Monitor Calibration

Correctly displaying the natural colors of a flamenco guitar on a computer monitor can be as challenging as correctly displaying skin tones. A few quick adjustments, however, to your brightness, contrast, color balance, and sharpness settings should help you view the guitars as they would appear directly to the eye.


Brightness/Contrast

On a properly calibrated monitor it should be possible to see a subtle difference between each of the 17 areas or bands of grey (to the left of the red line) in Example 1 and Example 2. The area to the right of the red line should be "pure" black (as is the background of this web page). If you can distinguish different bands of grey to the right of the red line, your brightness may need to be reduced.

If you can not differentiate between the light colored bands on the far left side you may need to decrease your brightness and/or increase your contrast. If you are using a laptop computer with an LCD display, you may have difficulty separating the bands on the left end of the brightness range. This is not unusual on some LCD displays.

Example 1

Example 2
Color Neutrality

It is fairly common for computer displays (especially on laptop computers) to have a slight, if not significant, color cast or color bias. This means that images on a computer are all being displayed with a little too much blue, or red, or green. Take a careful look at Example 3 below. All the areas, including the white, grey, and black should look neutral - in other words, they should not be bluish, brownish, greenish, pinkish, etc..

If you do detect a color cast there are ways of remedying this on most computer. In a Windows environment, left-click on your Desktop screen and select "Properties" from the drop-down menu. Select "Settings" and ensure that your "Color Quality" is set to "Highest (32 bit)". Click on the "Advanced" button and if you have "Color Management" software installed you will be able to increase or decrease the intensity of red, green and/or blue on your display until the color cast, you previously saw in Example 3, has been removed.

Example 3
Gamma

Very few displays can show a full black to white gradient (see Example 4) without some banding. A band appears as a vertical strip that is all the same color rather than being a gradient - a gradual and horizontal change of color. Typically there will be at least some banding in certain sections of the gradient. If the image, however, shows bands throughout the range, you may need to calibrate your "gamma".

Example 4
To check your monitor's gamma, move back from your monitor, squint your eyes, and look at Example 5. One of the gray boxes should merge into the background. That particular box indicates your current gamma setting.

Most relatively new monitors have a native gamma near 2.2 and the Internet is also set up for a gamma of 2.2. By matching your gamma value correctly to your monitor, you can significantly reduce banding, but if your gamma setting appears to be between 2.0 - 2.2, it is within normal tolerances and quite acceptable for viewing web images correctly.

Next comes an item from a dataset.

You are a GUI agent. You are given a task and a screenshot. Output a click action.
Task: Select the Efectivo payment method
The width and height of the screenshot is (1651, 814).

If you wish to adjust your gamma and have installed any Adobe products on your computer you may have access to a utility called "Adobe Gamma". Take a look for it in your Window's Control Panel. Adjust your gamma value in small increments until the banding in Example 4 is acceptable.

Example 5
Sharpening

You may be able to slightly sharpening the focus on your desktop monitor by "deguassing" the tube. To do this, locate the "degauss" button or control, and activate it. The screen image will wobble briefly, but stabilize again within a few seconds. Most desktop monitors automatically do a degaussing every time they are turned on, so you will most probably not need to be concern with this process.


Note : If you are using a tube-based, desktop monitor (not a laptop LCD), it can sometimes take 15 minutes or longer for the monitor to warm up to a point where images and calibration adjustments are rendered correctly.